Interest in Foreign News Declines
Public interest in foreign news stories has been modest so far this year, in stark contrast to 2011 when several overseas news stories, from the Japanese tsunami and nuclear disaster to the “Arab spring,” attracted substantial attention.
The latest weekly News Interest Index, conducted May 31 to June 2 among 1,012 adults, is fairly typical in this regard. Just 17% tracked news about the ongoing economic problems in Europe very closely. And despite reports of a recent massacre of civilians in Syria, just 12% followed political violence in that country very closely.
That is relatively consistent with interest in the European economic crisis and events in Syria since the beginning of the year.
The most closely followed foreign stories this year have been the deadly crash of a cruise ship off of the coast of Italy and allegations a U.S. soldier killed a number of civilians in Afghanistan. About three in-ten followed each of these stories very closely (30% cruise ship, 28% Afghan killings).
In 2011, several foreign news stories attracted high levels of public interest. In fact, two of the year’s three top stories were overseas events – the Japanese tsunami and nuclear disaster (55% very closely) and bin Laden’s killing (50%). The third was a run-up in gas and oil prices last year, which 53% followed very closely. (For more, see “2011: A Year of Big Stories Both Foreign and Domestic”, Dec. 21, 2011.)

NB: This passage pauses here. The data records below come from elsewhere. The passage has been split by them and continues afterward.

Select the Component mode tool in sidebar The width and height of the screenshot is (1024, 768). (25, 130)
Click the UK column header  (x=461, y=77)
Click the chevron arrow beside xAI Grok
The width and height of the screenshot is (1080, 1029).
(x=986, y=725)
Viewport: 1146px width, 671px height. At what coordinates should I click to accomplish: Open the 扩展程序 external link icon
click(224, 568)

The dramatic changes unfolding in several Middle Eastern countries also drew considerable public attention. In February 2011, nearly four-in-ten Americans (39%) followed anti-government protests in Egypt and the resignation of Hosni Mubarak very closely. And even before the United States and its allies launched airstrikes in support of anti-government rebels in Libya in late March, 38% tracked news about violence in Libya very closely.
This year, violence in Syria and other events in the Middle East have drawn far less interest. They also have drawn far less press coverage than did the standoff in Cairo’s Tahrir Square and other events in the region last year. The Syrian government has placed severe restrictions on foreign press coverage of the conflict in the country. Reports by the Project for Excellence in Journalism (PEJ) have found that over the past year events in Syria have generally accounted for no more than 3%-4% of news coverage per month. (For more, see PEJ’s “What Happened to Coverage of the Arab Spring,” April 13, 2012.)

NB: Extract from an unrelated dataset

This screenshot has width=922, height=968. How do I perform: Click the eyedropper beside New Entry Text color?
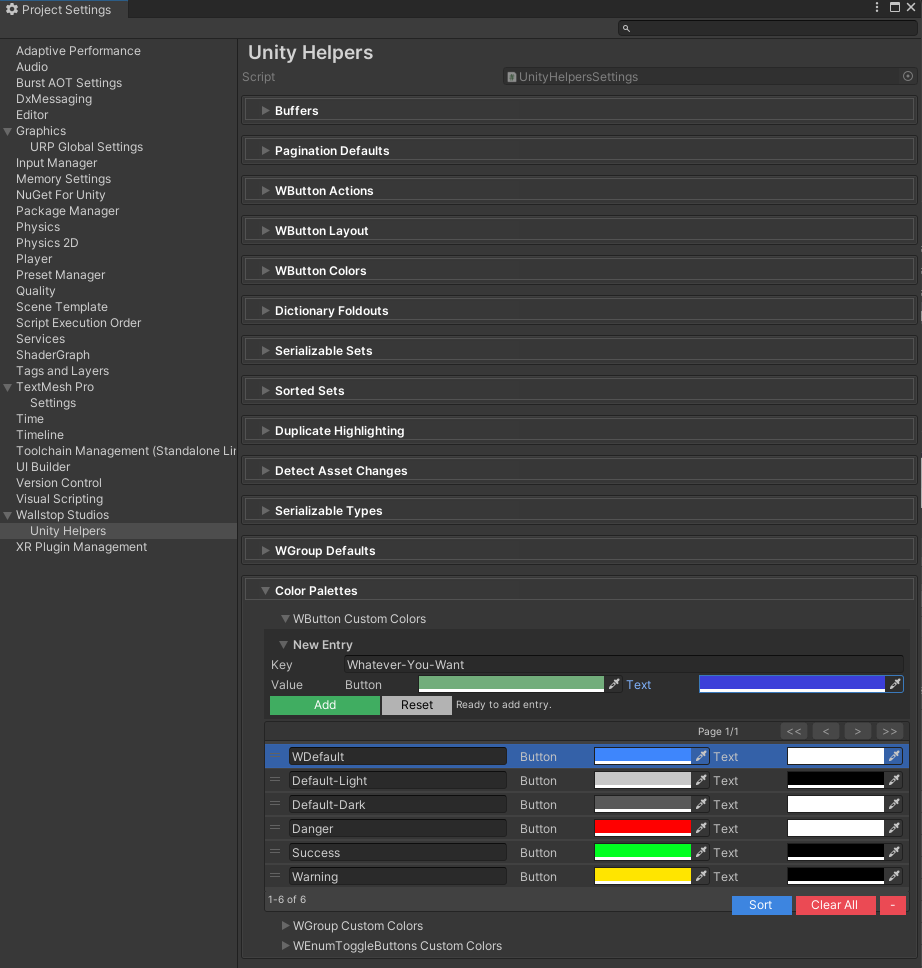(895, 684)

Week’s Top Stories: Economy, Election
News about the economy is the week’s top story. Nearly four-in-ten (37%) followed news about the condition of the economy very closely, which is on par with interest in the economy for the past several months. An increasing percentage said the news they are hearing about the economy is mostly bad; 37% say that currently, the highest percentage this year. (For more see “Perceptions of Economic News Turn More Negative,” June 5, 2012.)
Nearly three-in-ten (29%) say they are following news about the presidential candidates very closely, which also is little changed from the past few months. And while there is scant public interest in news about Europe’s economic problems and political violence in Syria, interest in the conclusion of the John Edwards trial also attracted little interest. Just 13% say they followed news about the Edwards verdict very closely. Edwards was acquitted on one campaign fraud charge, while the jury deadlocked on five other charges.

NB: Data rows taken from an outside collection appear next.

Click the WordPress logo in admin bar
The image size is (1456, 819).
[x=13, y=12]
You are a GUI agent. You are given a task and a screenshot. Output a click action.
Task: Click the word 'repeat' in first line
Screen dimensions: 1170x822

These findings are based on the most recent installment of the weekly News Interest Index, an ongoing project of the Pew Research Center for the People & the Press, building on the Center’s longstanding research into public attentiveness to major news stories. Survey data measuring public interest in the top news stories of the week were collected May 31-June 3 from a nationally representative sample of 1,012 adults.